(Collected data)
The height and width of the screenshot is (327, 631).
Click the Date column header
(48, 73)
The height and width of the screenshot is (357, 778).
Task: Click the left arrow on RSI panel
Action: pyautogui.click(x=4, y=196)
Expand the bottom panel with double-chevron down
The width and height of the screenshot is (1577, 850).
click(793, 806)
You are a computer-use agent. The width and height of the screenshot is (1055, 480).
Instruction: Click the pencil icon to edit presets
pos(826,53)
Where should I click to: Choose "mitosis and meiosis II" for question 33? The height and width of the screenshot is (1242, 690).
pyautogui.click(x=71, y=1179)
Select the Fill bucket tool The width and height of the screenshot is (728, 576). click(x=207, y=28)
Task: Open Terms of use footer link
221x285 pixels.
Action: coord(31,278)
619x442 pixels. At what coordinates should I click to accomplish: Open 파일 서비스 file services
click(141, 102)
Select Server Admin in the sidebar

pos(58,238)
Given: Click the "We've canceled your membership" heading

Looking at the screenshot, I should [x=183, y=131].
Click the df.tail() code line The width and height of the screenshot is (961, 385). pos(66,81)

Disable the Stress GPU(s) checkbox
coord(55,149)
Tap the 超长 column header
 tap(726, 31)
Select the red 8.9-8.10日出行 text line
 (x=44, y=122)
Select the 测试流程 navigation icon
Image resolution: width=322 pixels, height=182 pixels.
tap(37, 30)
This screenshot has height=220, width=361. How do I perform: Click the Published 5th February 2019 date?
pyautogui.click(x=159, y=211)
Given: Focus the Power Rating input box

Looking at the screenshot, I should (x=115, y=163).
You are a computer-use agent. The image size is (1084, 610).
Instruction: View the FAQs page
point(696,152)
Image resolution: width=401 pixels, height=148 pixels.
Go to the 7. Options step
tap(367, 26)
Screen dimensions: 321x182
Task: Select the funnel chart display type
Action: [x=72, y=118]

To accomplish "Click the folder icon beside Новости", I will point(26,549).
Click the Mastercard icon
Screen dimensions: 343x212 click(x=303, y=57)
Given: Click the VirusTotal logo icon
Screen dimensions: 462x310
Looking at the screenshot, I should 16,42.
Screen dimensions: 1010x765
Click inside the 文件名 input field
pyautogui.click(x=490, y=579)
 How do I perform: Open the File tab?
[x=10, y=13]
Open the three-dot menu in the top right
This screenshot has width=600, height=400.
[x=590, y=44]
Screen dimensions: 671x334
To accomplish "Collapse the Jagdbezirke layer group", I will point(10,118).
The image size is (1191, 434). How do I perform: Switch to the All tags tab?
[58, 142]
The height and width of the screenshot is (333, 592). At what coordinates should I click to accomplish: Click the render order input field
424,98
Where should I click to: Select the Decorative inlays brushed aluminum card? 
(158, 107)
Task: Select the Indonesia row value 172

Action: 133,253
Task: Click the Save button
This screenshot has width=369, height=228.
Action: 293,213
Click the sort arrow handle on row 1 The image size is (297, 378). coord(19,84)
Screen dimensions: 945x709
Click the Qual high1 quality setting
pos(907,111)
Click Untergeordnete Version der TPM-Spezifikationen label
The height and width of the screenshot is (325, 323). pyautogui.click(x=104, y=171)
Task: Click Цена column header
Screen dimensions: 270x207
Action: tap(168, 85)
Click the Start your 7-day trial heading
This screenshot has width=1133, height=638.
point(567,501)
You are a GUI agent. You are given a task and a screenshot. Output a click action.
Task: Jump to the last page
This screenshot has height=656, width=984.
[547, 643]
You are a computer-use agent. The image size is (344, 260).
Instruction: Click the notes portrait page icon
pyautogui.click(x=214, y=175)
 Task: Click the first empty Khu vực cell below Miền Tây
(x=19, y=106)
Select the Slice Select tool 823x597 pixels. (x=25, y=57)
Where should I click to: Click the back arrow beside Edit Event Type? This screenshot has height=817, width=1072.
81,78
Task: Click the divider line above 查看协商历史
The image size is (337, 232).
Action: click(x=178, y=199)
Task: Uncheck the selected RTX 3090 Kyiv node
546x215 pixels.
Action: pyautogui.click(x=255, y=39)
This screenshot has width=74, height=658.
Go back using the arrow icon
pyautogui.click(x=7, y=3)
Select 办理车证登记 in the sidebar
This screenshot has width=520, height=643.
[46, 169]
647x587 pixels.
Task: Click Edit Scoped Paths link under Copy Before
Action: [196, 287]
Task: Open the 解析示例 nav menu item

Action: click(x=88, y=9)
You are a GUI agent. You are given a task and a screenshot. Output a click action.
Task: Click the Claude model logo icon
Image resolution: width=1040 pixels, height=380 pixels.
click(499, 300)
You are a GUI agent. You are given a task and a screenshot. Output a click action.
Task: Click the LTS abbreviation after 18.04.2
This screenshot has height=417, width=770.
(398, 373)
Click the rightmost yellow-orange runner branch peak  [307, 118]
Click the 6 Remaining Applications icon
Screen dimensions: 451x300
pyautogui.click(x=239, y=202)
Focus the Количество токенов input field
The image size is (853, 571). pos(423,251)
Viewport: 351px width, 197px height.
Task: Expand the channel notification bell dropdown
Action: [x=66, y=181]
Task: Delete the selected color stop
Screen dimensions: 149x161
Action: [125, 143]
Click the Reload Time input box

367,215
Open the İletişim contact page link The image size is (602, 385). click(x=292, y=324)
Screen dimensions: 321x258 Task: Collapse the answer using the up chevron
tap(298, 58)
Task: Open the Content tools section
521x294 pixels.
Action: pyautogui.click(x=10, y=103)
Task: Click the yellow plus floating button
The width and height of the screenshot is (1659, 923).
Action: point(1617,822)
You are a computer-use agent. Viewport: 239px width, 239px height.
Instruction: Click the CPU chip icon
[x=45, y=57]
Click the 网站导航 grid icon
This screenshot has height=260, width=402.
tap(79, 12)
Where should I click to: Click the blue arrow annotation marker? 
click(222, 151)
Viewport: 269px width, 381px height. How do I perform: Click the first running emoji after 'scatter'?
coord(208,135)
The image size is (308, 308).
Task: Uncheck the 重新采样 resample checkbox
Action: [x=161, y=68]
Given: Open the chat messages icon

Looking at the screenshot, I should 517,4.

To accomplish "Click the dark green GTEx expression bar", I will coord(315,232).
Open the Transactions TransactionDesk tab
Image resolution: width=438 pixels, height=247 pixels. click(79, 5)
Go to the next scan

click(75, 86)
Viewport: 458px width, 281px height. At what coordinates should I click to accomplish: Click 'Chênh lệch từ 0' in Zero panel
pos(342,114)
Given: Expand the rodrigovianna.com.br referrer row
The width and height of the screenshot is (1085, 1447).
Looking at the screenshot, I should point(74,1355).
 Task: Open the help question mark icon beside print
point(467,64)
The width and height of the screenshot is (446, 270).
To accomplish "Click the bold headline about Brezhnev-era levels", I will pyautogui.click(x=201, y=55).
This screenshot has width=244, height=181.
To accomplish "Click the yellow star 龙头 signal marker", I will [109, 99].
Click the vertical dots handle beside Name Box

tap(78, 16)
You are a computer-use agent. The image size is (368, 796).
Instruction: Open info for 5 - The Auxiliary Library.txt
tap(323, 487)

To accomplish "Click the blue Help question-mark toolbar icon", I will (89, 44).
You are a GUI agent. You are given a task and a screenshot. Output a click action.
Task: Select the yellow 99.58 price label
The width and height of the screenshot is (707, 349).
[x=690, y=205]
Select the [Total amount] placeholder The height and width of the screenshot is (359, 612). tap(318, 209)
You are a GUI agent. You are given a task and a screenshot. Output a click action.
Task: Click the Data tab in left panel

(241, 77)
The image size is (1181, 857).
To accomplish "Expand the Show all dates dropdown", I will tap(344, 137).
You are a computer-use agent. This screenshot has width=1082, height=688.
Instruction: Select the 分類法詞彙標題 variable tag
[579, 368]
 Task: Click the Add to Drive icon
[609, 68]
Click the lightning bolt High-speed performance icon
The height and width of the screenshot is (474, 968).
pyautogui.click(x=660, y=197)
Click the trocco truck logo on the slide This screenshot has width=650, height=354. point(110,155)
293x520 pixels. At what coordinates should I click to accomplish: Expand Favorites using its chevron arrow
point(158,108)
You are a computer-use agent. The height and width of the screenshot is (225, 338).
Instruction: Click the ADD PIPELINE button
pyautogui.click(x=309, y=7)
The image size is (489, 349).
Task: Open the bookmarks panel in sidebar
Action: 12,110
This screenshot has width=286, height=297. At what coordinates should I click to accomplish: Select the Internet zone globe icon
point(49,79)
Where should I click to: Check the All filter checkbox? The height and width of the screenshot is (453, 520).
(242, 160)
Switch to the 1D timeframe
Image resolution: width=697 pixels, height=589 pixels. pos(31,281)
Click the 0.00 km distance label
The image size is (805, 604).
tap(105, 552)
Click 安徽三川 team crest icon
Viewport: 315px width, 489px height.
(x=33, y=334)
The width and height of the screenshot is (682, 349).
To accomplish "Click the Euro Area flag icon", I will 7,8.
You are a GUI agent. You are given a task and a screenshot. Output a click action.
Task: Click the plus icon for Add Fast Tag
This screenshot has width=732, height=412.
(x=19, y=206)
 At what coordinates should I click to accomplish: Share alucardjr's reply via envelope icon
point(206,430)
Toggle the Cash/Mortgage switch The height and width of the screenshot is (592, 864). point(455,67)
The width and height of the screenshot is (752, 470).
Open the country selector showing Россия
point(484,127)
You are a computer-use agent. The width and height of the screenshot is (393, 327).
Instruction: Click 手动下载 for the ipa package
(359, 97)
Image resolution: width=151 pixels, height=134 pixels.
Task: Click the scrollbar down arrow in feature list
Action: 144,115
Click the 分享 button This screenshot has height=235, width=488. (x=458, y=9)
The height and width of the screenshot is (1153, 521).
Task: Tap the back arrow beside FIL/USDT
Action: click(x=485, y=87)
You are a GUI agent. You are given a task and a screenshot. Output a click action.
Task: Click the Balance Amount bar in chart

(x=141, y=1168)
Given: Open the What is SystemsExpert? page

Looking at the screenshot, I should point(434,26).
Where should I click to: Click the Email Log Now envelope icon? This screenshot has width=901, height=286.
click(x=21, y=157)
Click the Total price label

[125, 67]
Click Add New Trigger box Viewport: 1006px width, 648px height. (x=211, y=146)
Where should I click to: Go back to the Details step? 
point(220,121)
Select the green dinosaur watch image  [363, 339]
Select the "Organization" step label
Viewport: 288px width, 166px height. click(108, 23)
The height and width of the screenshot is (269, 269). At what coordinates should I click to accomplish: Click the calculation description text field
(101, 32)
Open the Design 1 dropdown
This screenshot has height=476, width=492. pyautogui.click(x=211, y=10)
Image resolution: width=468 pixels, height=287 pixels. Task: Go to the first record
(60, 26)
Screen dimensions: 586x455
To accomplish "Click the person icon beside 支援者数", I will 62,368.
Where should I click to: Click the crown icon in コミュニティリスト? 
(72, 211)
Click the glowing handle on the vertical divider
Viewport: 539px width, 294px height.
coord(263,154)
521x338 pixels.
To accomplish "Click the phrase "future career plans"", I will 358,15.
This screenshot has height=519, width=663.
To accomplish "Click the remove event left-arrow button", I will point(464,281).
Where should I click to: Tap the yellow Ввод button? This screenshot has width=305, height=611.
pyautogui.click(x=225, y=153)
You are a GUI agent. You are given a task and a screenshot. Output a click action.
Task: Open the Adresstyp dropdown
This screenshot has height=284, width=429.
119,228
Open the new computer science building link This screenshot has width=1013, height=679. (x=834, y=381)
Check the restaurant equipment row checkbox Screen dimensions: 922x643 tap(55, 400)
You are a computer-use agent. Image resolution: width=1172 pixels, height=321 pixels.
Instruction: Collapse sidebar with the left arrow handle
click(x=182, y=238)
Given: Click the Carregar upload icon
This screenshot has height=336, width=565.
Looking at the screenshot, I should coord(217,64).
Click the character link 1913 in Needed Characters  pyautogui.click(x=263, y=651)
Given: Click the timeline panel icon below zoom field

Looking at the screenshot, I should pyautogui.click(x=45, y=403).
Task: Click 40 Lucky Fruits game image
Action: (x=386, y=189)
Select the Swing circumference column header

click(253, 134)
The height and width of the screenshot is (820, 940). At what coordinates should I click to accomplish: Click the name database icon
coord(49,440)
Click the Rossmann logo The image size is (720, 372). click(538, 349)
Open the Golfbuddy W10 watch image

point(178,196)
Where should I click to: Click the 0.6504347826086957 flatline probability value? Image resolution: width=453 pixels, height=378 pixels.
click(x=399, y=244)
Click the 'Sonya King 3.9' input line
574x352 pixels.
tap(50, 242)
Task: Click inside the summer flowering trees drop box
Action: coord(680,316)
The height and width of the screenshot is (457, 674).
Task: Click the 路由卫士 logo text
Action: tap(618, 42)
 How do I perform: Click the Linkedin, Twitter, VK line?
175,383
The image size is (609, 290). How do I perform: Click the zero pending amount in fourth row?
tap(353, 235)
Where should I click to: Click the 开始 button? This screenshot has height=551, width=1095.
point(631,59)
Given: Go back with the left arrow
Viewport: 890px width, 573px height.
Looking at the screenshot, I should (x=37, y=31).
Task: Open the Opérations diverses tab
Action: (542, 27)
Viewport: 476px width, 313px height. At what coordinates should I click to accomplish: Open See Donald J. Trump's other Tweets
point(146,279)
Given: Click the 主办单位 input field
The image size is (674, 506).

### [Problem]
One stretch of the lines above is wanted, from the line that contains "The width and height of the screenshot is (752, 470)." through the line that contains "Select the green". Output it exactly.

### [Response]
The width and height of the screenshot is (752, 470).
Open the country selector showing Россия
point(484,127)
You are a computer-use agent. The width and height of the screenshot is (393, 327).
Instruction: Click 手动下载 for the ipa package
(359, 97)
Image resolution: width=151 pixels, height=134 pixels.
Task: Click the scrollbar down arrow in feature list
Action: 144,115
Click the 分享 button This screenshot has height=235, width=488. (x=458, y=9)
The height and width of the screenshot is (1153, 521).
Task: Tap the back arrow beside FIL/USDT
Action: click(x=485, y=87)
You are a GUI agent. You are given a task and a screenshot. Output a click action.
Task: Click the Balance Amount bar in chart

(x=141, y=1168)
Given: Open the What is SystemsExpert? page

Looking at the screenshot, I should point(434,26).
Where should I click to: Click the Email Log Now envelope icon? This screenshot has width=901, height=286.
click(x=21, y=157)
Click the Total price label

[125, 67]
Click Add New Trigger box Viewport: 1006px width, 648px height. (x=211, y=146)
Where should I click to: Go back to the Details step? 
point(220,121)
Select the green dinosaur watch image  [363, 339]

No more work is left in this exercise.